Details for Claims Adjusters, Examiners, and Investigators
Review settled claims to determine that payments and settlements have been made in accordance with company practices and procedures, ensuring that proper methods have been followed. Report overpayments, underpayments, and other irregularities. Confer with legal counsel on claims requiring litigation.
- Examine claims forms and other records to determine insurance coverage.
- Analyze information gathered by investigation and report findings and recommendations.
- Review police reports, medical treatment records, medical bills, or physical property damage to determine the extent of liability.
- Investigate and assess damage to property and create or review property damage estimates.
- Interview or correspond with agents and claimants to correct errors or omissions and to investigate questionable claims.
- Interview or correspond with claimants, witnesses, police, physicians, or other relevant parties to determine claim settlement, denial, or review.
- Investigate, evaluate, and settle claims, applying technical knowledge and human relations skills to effect fair and prompt disposal of cases and to contribute to a reduced loss ratio.
- Adjust reserves or provide reserve recommendations to ensure that reserve activities are consistent with corporate policies.
- Resolve complex, severe exposure claims, using high service oriented file handling.
- Pay and process claims within designated authority level.
- Examine claims investigated by insurance adjusters, further investigating questionable claims to determine whether to authorize payments.
- Verify and analyze data used in settling claims to ensure that claims are valid and that settlements are made according to company practices and procedures.
- Enter claim payments, reserves and new claims on computer system, inputting concise yet sufficient file documentation.
- Refer questionable claims to investigator or claims adjuster for investigation or settlement.
- Collect evidence to support contested claims in court.
- Confer with legal counsel on claims requiring litigation.
- Contact or interview claimants, doctors, medical specialists, or employers to get additional information.
- Maintain claim files, such as records of settled claims and an inventory of claims requiring detailed analysis.
- Present cases and participate in their discussion at claim committee meetings.
- Supervise claims adjusters to ensure that adjusters have followed proper methods.
- Conduct detailed bill reviews to implement sound litigation management and expense control.
- Examine titles to property to determine validity and act as company agent in transactions with property owners.
- Report overpayments, underpayments, and other irregularities.
- Communicate with reinsurance brokers to obtain information necessary for processing claims.
- Prepare reports to be submitted to company's data processing department.
- Obtain credit information from banks and other credit services.
- Attend mediations or trials.
- Communicate with former associates to verify employment record or to obtain background information regarding persons or businesses applying for credit.
- Negotiate claim settlements or recommend litigation when settlement cannot be negotiated.
- Enterprising - Enterprising occupations frequently involve starting up and carrying out projects. These occupations can involve leading people and making many decisions. Sometimes they require risk taking and often deal with business.

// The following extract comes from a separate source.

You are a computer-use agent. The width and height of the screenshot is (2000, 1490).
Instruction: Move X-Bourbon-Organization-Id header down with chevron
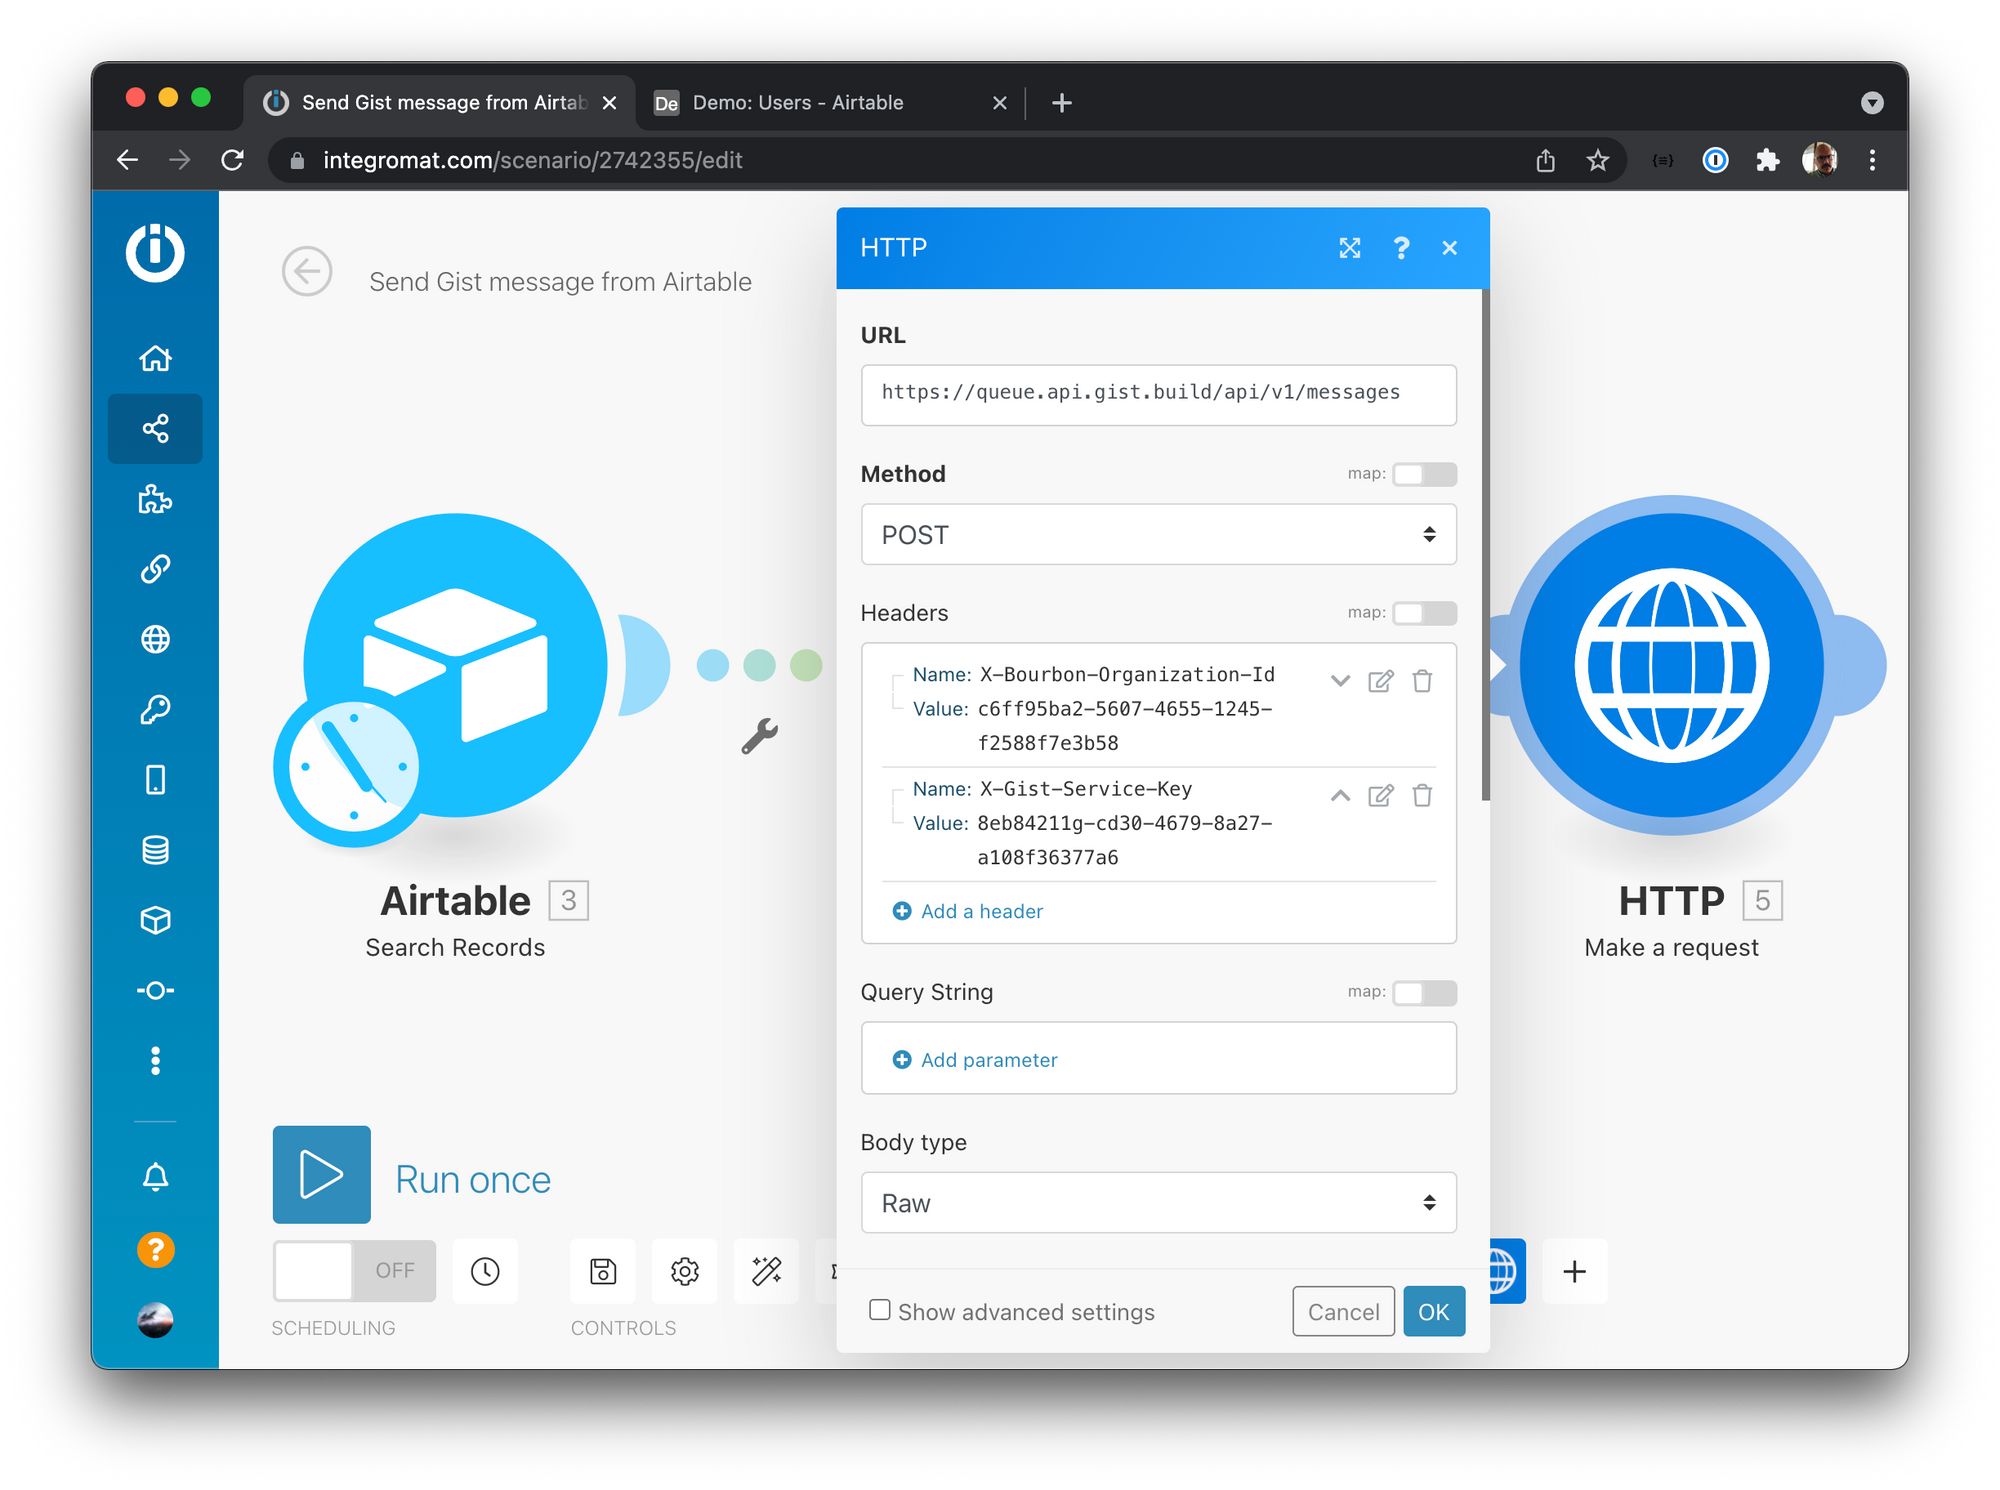(x=1340, y=682)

- Conventional - Conventional occupations frequently involve following set procedures and routines. These occupations can include working with data and details more than with ideas. Usually there is a clear line of authority to follow.
Education, training, experience
- Education - Most of these occupations require a four-year bachelor's degree, but some do not.
- Training - Employees in these occupations usually need several years of work-related experience, on-the-job training, and/or vocational training.
- Experience - A considerable amount of work-related skill, knowledge, or experience is needed for these occupations. For example, an accountant must complete four years of college and work for several years in accounting to be considered qualified.
- Education and Training -Knowledge of principles and methods for curriculum and training design, teaching and instruction for individuals and groups, and the measurement of training effects.
- Computers and Electronics -Knowledge of circuit boards, processors, chips, electronic equipment, and computer hardware and software, including applications and programming.
- Mathematics -Knowledge of arithmetic, algebra, geometry, calculus, statistics, and their applications.
- Law and Government -Knowledge of laws, legal codes, court procedures, precedents, government regulations, executive orders, agency rules, and the democratic political process.
- Administration and Management -Knowledge of business and management principles involved in strategic planning, resource allocation, human resources modeling, leadership technique, production methods, and coordination of people and resources.
- Clerical -Knowledge of administrative and clerical procedures and systems such as word processing, managing files and records, stenography and transcription, designing forms, and other office procedures and terminology.
- English Language -Knowledge of the structure and content of the English language including the meaning and spelling of words, rules of composition, and grammar.
- Customer and Personal Service -Knowledge of principles and processes for providing customer and personal services. This includes customer needs assessment, meeting quality standards for services, and evaluation of customer satisfaction.